• _Problem details_
From the line that contains "Adapter from Type 1" through the end of the records below, write out each line exactly as it appears, but not the pictures.

• _Stored data entries_
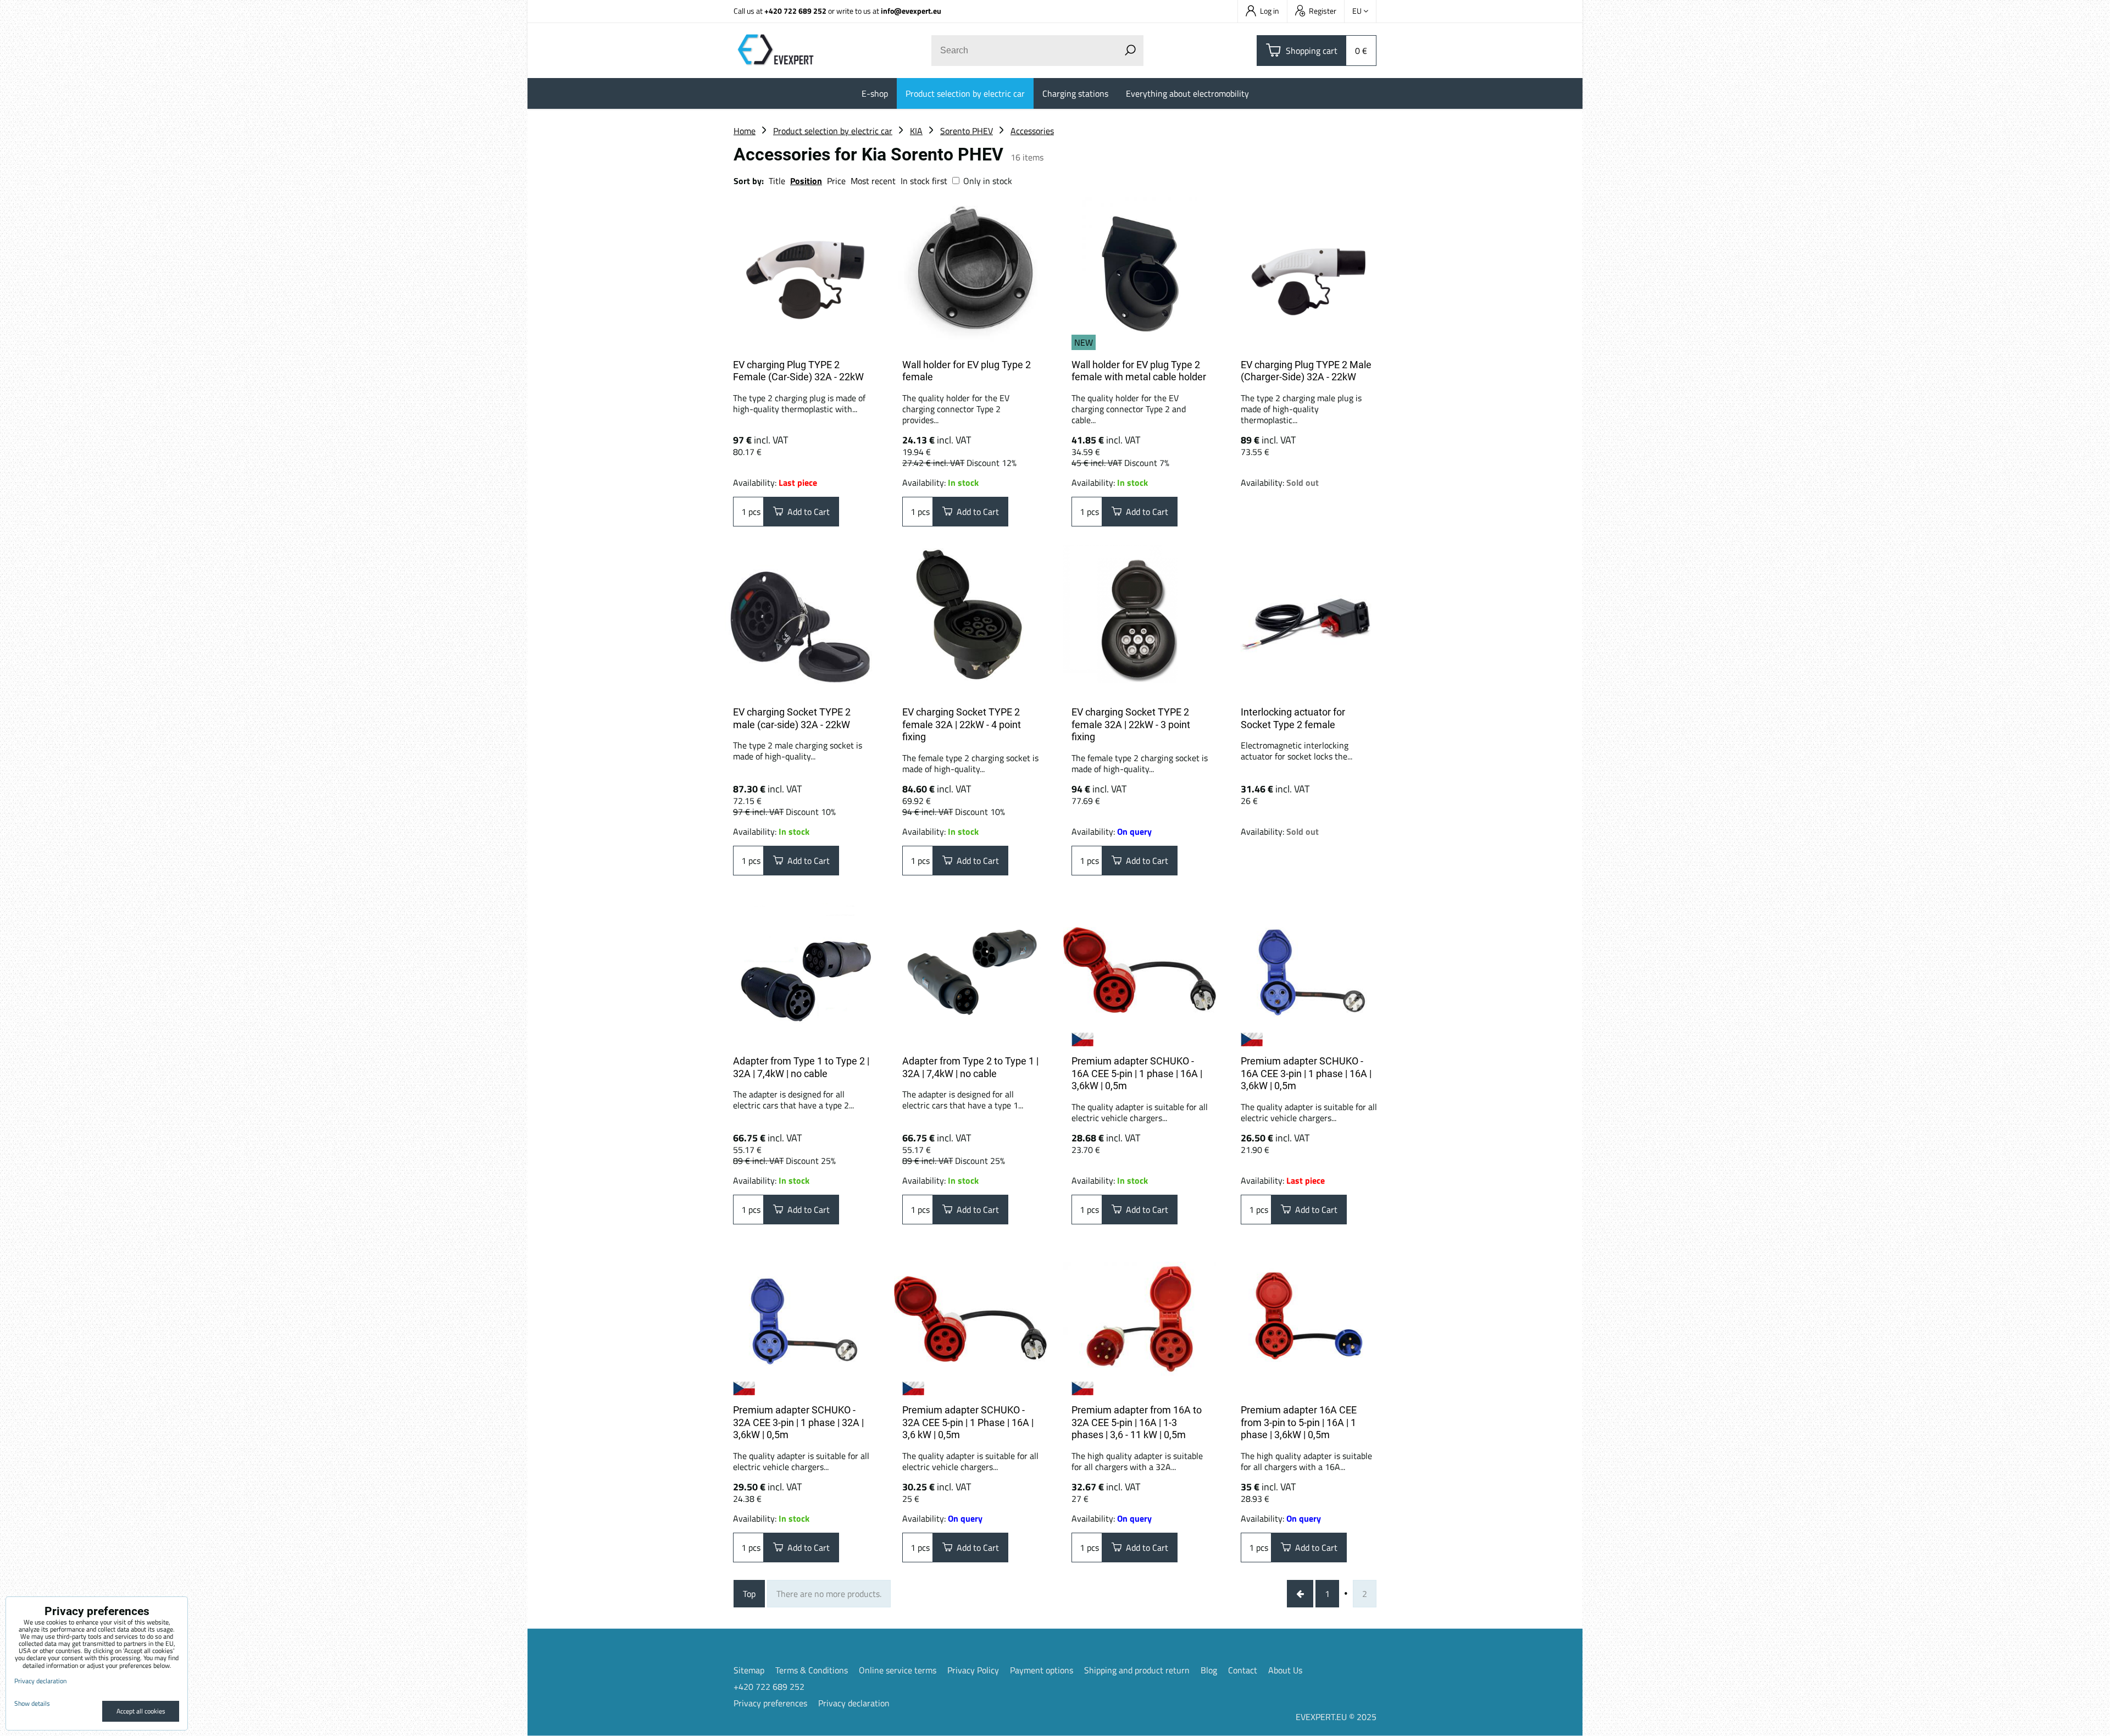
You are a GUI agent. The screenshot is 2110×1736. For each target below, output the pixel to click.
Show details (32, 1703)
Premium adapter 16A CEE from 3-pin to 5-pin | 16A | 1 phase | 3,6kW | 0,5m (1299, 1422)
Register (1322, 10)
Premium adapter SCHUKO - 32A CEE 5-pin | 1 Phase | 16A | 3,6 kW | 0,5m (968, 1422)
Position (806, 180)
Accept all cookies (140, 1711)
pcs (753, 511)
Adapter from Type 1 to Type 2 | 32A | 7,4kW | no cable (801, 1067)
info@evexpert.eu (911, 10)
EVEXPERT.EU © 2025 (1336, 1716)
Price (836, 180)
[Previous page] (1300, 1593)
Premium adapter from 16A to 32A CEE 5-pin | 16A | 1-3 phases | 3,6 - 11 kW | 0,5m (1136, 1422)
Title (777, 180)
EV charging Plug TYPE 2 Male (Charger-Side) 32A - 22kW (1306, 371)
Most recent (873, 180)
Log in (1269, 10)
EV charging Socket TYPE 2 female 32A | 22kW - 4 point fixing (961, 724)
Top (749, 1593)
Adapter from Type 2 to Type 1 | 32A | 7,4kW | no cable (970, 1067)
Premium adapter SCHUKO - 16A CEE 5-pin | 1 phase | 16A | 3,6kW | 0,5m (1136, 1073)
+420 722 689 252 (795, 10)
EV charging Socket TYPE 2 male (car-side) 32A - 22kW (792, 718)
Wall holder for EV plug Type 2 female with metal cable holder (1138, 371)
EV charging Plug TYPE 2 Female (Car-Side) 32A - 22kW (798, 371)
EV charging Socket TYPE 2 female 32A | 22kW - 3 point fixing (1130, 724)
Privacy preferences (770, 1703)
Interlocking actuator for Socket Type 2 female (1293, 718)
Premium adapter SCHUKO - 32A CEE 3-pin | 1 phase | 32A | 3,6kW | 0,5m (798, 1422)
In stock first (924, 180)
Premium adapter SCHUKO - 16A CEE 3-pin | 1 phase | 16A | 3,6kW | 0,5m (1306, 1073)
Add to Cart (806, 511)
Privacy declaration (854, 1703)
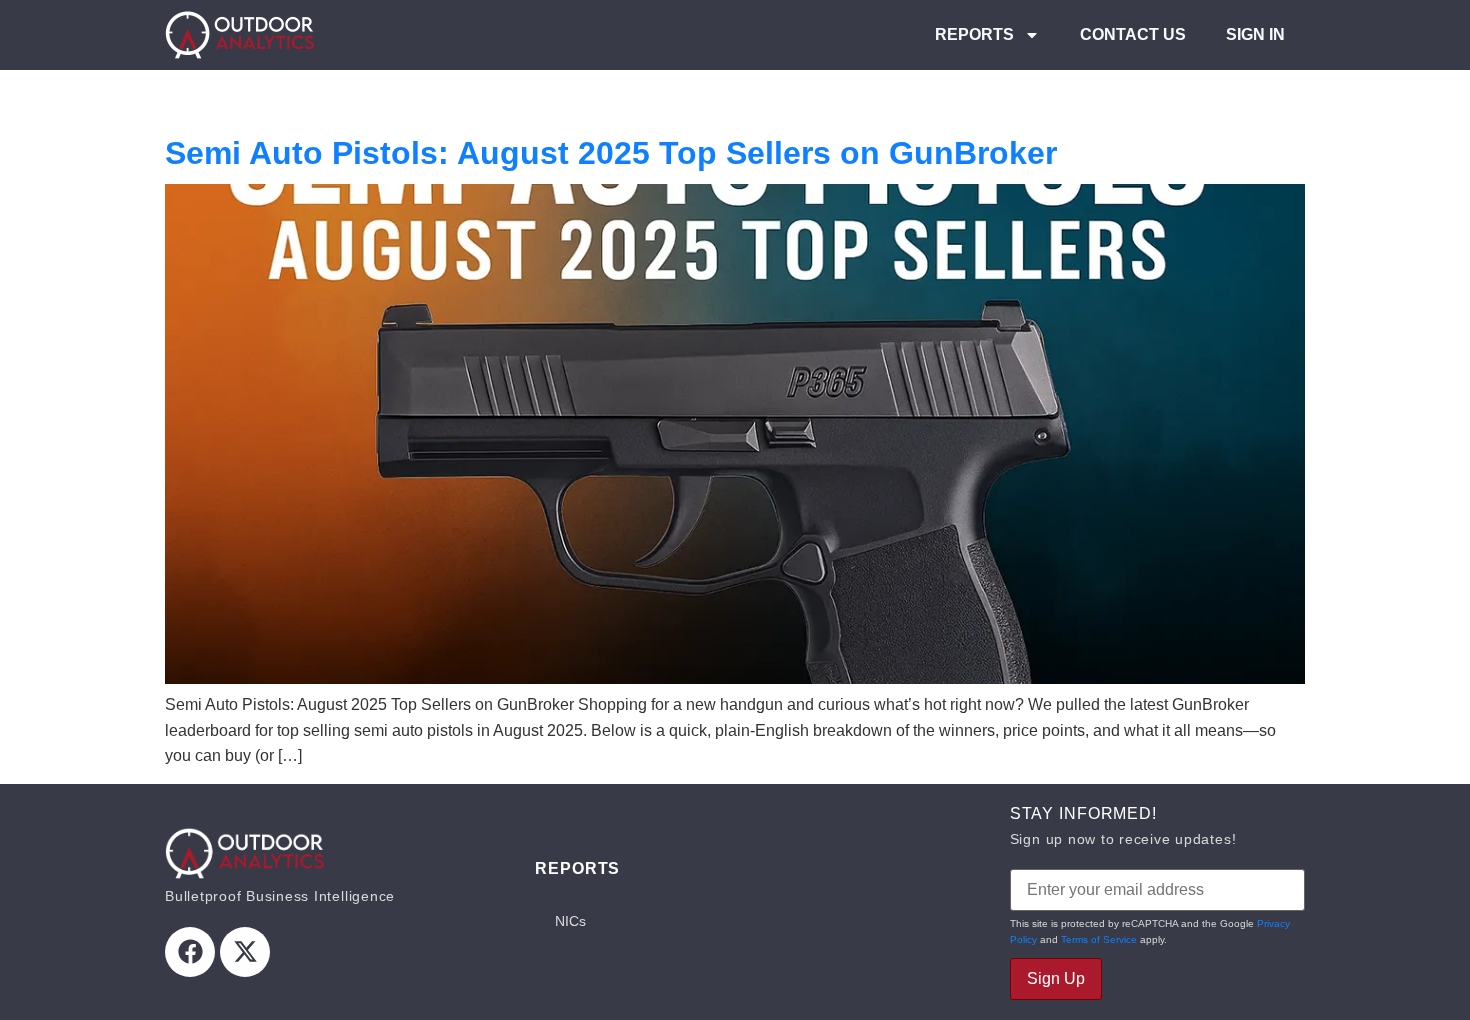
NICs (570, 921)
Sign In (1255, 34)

• _Output_
Adapter from Type 1 to Type 2 | 32A | 7,4kW | no cable (801, 1067)
info@evexpert.eu (911, 10)
EVEXPERT.EU © 2025 (1336, 1716)
Price (836, 180)
[Previous page] (1300, 1593)
Premium adapter from 16A to 32A CEE 5-pin | 16A | 1-3 phases | 3,6 - 11 kW | 0,5m (1136, 1422)
Title (777, 180)
EV charging Plug TYPE 2 Male (Charger-Side) 32A - 22kW (1306, 371)
Most recent (873, 180)
Log in (1269, 10)
EV charging Socket TYPE 2 female 32A | 22kW - 4 point fixing (961, 724)
Top (749, 1593)
Adapter from Type 2 to Type 1 | 32A | 7,4kW | no cable (970, 1067)
Premium adapter SCHUKO - 16A CEE 5-pin | 1 phase | 16A | 3,6kW | 0,5m (1136, 1073)
+420 722 689 252 (795, 10)
EV charging Socket TYPE 2 male (car-side) 32A - 22kW (792, 718)
Wall holder for EV plug Type 2 female with metal cable holder (1138, 371)
EV charging Plug TYPE 2 Female (Car-Side) 32A - 22kW (798, 371)
EV charging Socket TYPE 2 female 32A | 22kW - 3 point fixing (1130, 724)
Privacy preferences (770, 1703)
Interlocking actuator for Socket Type 2 female (1293, 718)
Premium adapter SCHUKO - 32A CEE 3-pin | 1 phase | 32A | 3,6kW | 0,5m (798, 1422)
In stock first (924, 180)
Premium adapter SCHUKO - 16A CEE 3-pin | 1 phase | 16A | 3,6kW | 0,5m (1306, 1073)
Add to Cart (806, 511)
Privacy declaration (854, 1703)
NICs (570, 921)
Sign In (1255, 34)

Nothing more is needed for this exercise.